● MATERIAL FOR THIS TASK:
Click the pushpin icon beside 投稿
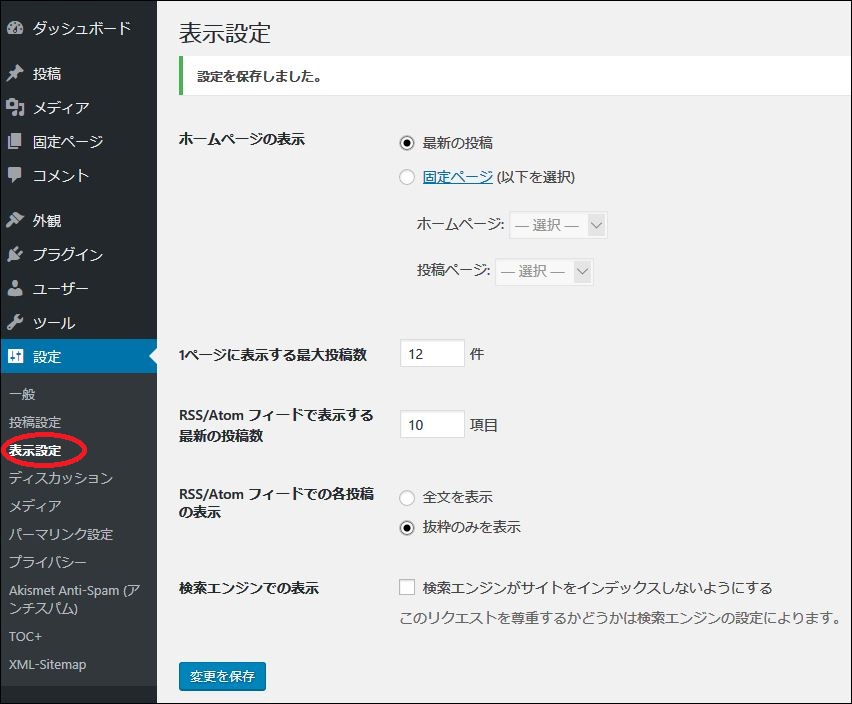(15, 73)
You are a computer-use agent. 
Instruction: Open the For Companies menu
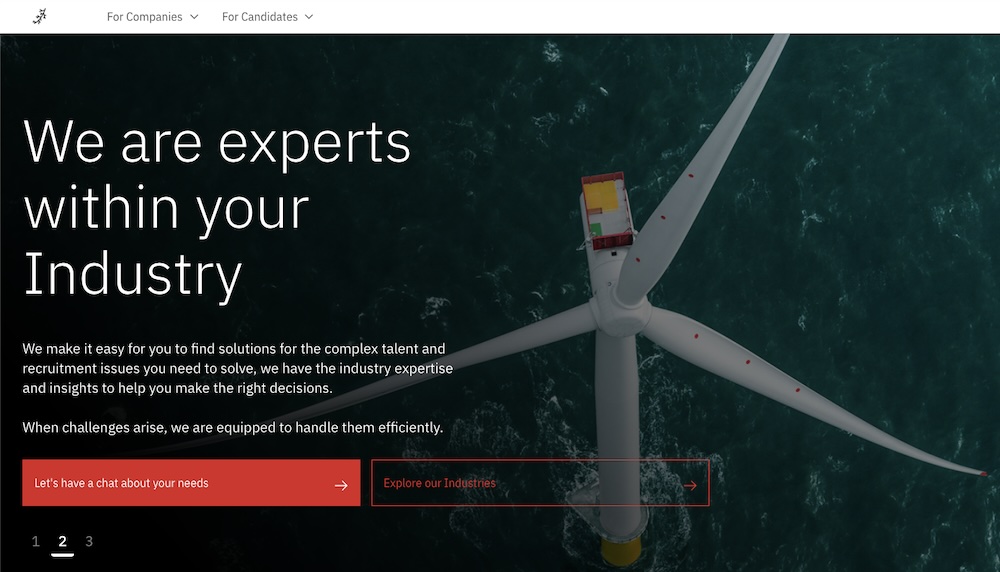click(145, 17)
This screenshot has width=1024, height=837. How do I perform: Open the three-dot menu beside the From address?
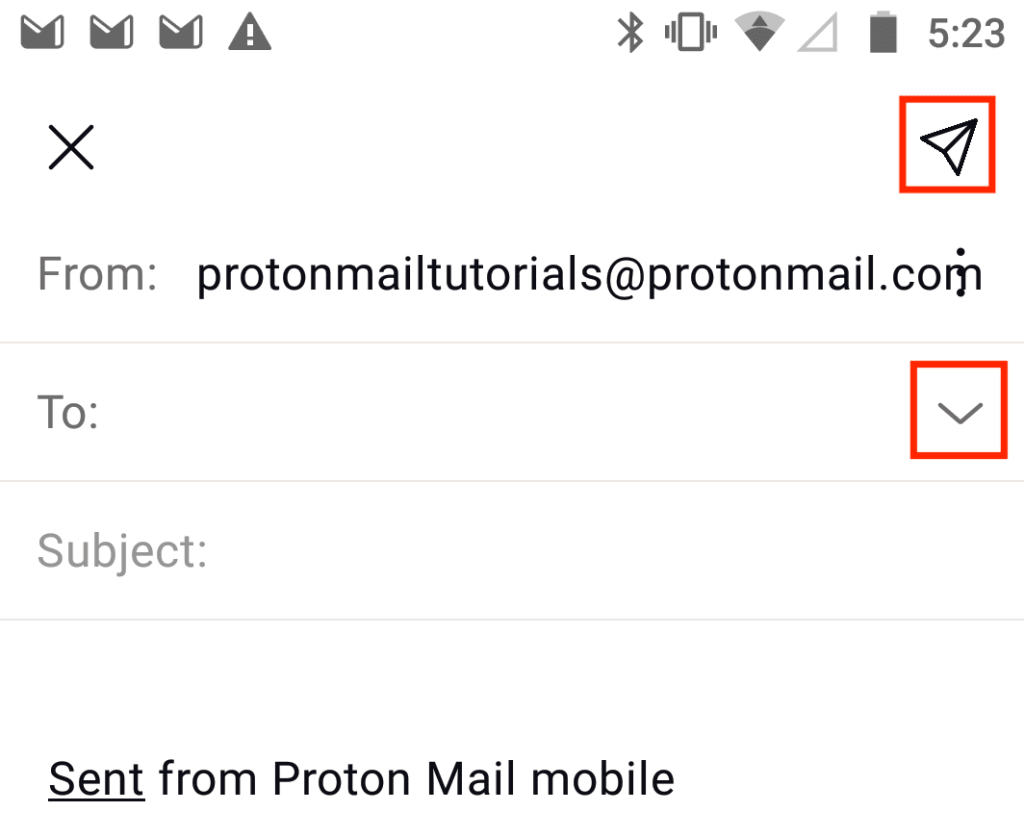pyautogui.click(x=960, y=272)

● ACTIVITY: Each record needs to be reproduced exactly, and no image should be carried over.

● SOLVED PROBLEM:
Click the pushpin icon beside 投稿
(15, 73)
You are a computer-use agent. 
Instruction: Open the For Companies menu
click(145, 17)
This screenshot has width=1024, height=837. How do I perform: Open the three-dot menu beside the From address?
pyautogui.click(x=960, y=272)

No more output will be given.